We have no idea what he’s saying.
“Don’t let the jib go!”
The rope slips and a well-meaning, sinewy finger points me in the direction of the boat’s front sail, now resembling a wet towel flapping in the wind.
Oh, that one.
This is a baptism by fire and we’re learning the nautical lingo the hard way. As a 30-knot wind gust hits the boat, throwing it over at a 60-degree angle towards the water, my mind starts to review scenes from Castaway.
Geoff is on the phone. He obviously doesn’t share my concerns.
“Just go with it, mate. Don’t overcompensate,” he shouts across the deck as I fight to manoeuvre the 34-foot yacht away from a seemingly inevitable dip into the azure Coral Sea swell. It turns out sailboats are almost impossible to sink (despite my best efforts). You would need a wave big enough to swallow the entire boat, and even then you would be pretty unlucky.

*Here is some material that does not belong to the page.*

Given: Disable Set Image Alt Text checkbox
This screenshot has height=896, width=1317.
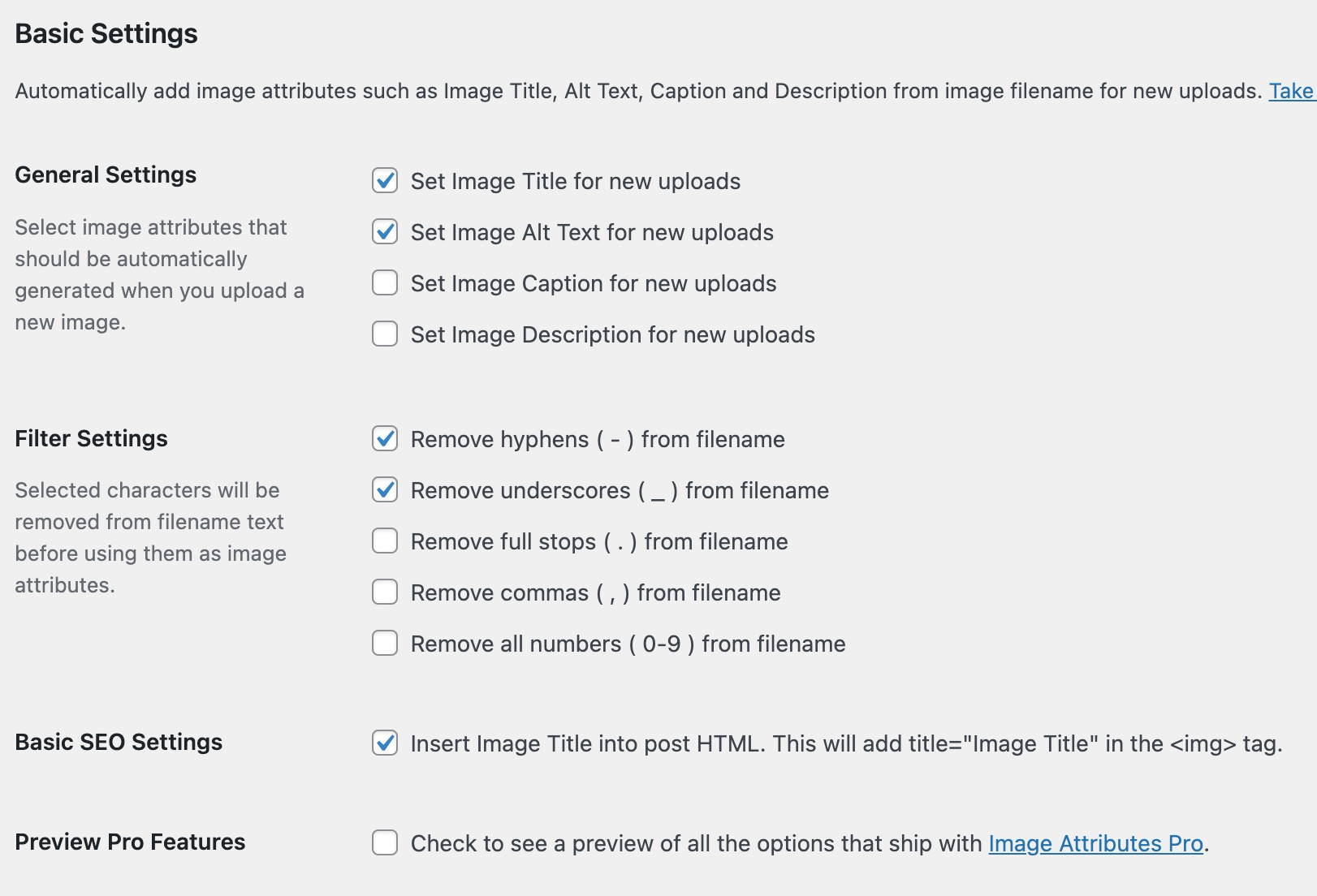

Typically, sailing types seem to have their loafers and polo shirts passed down through generations, along with obscene amounts of money and regal-sounding family names. However, our band of 20-to-30-something city slickers isn’t doing much to further that stereotype.
The wind settles to a gentle breeze as we round the point at Daydream Island and my knuckles slowly regain some of their former colour. Geoff is still grinning as he jumps off the ship to leave us to our destiny.
“See, that wasn’t too hard now, was it?”